### Problem statement
Starting with the opening line of the material, restate every line word for word, and end on the line containing "Click the globe full-extent icon".

### Data provided
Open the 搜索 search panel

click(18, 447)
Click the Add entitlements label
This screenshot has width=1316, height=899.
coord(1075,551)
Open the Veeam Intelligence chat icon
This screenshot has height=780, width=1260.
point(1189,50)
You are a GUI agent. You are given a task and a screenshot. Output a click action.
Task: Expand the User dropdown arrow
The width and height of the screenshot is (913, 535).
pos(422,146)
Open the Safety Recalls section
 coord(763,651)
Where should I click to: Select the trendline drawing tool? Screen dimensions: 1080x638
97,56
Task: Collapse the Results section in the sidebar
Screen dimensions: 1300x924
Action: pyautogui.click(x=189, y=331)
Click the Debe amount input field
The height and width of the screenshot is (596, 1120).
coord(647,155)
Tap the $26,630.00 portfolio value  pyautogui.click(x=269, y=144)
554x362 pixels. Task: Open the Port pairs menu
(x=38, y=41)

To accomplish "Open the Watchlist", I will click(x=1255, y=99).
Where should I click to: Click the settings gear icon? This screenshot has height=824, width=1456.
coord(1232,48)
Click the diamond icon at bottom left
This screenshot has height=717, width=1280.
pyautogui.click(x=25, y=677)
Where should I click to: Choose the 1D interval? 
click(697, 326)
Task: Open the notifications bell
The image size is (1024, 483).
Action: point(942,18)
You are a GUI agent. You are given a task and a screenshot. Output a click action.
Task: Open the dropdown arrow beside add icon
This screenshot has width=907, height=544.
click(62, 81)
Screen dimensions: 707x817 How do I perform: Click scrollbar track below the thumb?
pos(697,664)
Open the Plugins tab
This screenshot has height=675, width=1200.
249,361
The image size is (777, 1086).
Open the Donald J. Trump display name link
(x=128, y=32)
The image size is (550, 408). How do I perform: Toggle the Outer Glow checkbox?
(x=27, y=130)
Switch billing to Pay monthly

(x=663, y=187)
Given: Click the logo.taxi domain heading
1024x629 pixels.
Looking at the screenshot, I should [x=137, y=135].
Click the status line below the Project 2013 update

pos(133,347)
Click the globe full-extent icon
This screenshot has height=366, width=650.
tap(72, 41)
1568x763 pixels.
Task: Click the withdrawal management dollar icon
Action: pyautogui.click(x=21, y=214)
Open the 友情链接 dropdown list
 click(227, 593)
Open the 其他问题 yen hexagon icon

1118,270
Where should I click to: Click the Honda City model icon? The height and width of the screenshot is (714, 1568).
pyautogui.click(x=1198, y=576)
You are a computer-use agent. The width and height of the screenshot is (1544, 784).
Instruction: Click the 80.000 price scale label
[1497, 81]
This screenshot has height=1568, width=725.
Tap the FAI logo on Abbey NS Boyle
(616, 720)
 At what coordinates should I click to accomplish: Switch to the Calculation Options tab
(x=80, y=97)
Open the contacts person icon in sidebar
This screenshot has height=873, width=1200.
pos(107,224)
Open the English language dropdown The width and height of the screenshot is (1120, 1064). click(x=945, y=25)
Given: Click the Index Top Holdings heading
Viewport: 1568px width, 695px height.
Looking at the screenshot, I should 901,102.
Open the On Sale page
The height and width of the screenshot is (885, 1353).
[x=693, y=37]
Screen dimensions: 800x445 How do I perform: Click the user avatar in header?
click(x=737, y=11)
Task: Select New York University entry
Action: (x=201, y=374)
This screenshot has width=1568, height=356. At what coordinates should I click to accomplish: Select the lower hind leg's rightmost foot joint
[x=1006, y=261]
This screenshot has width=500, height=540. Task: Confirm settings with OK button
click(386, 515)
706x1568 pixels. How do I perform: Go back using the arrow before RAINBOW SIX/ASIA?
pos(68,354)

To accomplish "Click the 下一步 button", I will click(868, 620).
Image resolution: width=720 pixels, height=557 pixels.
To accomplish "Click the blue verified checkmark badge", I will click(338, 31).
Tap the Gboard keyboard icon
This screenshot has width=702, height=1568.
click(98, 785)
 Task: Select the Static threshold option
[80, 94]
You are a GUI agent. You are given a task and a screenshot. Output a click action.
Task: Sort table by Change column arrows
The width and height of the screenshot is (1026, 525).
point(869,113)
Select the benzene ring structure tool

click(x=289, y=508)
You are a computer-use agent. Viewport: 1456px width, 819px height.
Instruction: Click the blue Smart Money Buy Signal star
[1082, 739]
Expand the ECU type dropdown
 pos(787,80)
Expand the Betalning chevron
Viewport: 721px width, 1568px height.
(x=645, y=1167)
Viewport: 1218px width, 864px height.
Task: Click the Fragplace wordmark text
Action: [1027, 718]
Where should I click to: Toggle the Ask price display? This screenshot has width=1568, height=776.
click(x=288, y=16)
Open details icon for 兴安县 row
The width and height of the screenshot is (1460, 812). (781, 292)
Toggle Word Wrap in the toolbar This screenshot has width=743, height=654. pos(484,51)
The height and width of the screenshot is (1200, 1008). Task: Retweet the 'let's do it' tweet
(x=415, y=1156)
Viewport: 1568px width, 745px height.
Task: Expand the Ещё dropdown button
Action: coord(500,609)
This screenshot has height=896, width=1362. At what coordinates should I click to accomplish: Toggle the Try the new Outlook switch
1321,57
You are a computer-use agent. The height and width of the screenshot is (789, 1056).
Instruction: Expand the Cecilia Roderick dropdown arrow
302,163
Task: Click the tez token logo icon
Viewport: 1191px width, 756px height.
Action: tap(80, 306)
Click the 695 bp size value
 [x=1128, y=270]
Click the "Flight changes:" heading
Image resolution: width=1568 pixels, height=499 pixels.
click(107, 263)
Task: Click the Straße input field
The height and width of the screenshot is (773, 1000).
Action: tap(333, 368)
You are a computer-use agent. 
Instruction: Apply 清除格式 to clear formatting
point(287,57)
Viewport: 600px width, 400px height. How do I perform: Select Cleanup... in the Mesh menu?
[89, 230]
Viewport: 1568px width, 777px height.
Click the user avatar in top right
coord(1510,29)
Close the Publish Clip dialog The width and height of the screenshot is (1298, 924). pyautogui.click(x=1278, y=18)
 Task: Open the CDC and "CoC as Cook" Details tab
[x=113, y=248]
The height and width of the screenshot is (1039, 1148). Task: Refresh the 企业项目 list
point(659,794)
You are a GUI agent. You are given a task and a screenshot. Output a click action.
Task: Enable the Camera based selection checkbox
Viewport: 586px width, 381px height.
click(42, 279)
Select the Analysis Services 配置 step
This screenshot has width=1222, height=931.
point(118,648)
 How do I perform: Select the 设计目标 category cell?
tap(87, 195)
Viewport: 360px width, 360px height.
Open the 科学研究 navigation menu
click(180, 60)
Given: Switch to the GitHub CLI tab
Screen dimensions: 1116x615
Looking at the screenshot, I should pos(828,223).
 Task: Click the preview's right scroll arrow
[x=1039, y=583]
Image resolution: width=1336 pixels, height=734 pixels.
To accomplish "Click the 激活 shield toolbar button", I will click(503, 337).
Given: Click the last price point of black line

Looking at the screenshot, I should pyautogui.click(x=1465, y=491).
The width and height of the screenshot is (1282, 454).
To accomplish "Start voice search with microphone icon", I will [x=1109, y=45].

### Result below
Open the 搜索 search panel

click(18, 447)
Click the Add entitlements label
This screenshot has width=1316, height=899.
coord(1075,551)
Open the Veeam Intelligence chat icon
This screenshot has height=780, width=1260.
point(1189,50)
You are a GUI agent. You are given a task and a screenshot. Output a click action.
Task: Expand the User dropdown arrow
The width and height of the screenshot is (913, 535).
pos(422,146)
Open the Safety Recalls section
 coord(763,651)
Where should I click to: Select the trendline drawing tool? Screen dimensions: 1080x638
97,56
Task: Collapse the Results section in the sidebar
Screen dimensions: 1300x924
Action: pyautogui.click(x=189, y=331)
Click the Debe amount input field
The height and width of the screenshot is (596, 1120).
coord(647,155)
Tap the $26,630.00 portfolio value  pyautogui.click(x=269, y=144)
554x362 pixels. Task: Open the Port pairs menu
(x=38, y=41)

To accomplish "Open the Watchlist", I will click(x=1255, y=99).
Where should I click to: Click the settings gear icon? This screenshot has height=824, width=1456.
coord(1232,48)
Click the diamond icon at bottom left
This screenshot has height=717, width=1280.
pyautogui.click(x=25, y=677)
Where should I click to: Choose the 1D interval? 
click(697, 326)
Task: Open the notifications bell
The image size is (1024, 483).
Action: point(942,18)
You are a GUI agent. You are given a task and a screenshot. Output a click action.
Task: Open the dropdown arrow beside add icon
This screenshot has width=907, height=544.
click(62, 81)
Screen dimensions: 707x817 How do I perform: Click scrollbar track below the thumb?
pos(697,664)
Open the Plugins tab
This screenshot has height=675, width=1200.
249,361
The image size is (777, 1086).
Open the Donald J. Trump display name link
(x=128, y=32)
The image size is (550, 408). How do I perform: Toggle the Outer Glow checkbox?
(x=27, y=130)
Switch billing to Pay monthly

(x=663, y=187)
Given: Click the logo.taxi domain heading
1024x629 pixels.
Looking at the screenshot, I should [x=137, y=135].
Click the status line below the Project 2013 update

pos(133,347)
Click the globe full-extent icon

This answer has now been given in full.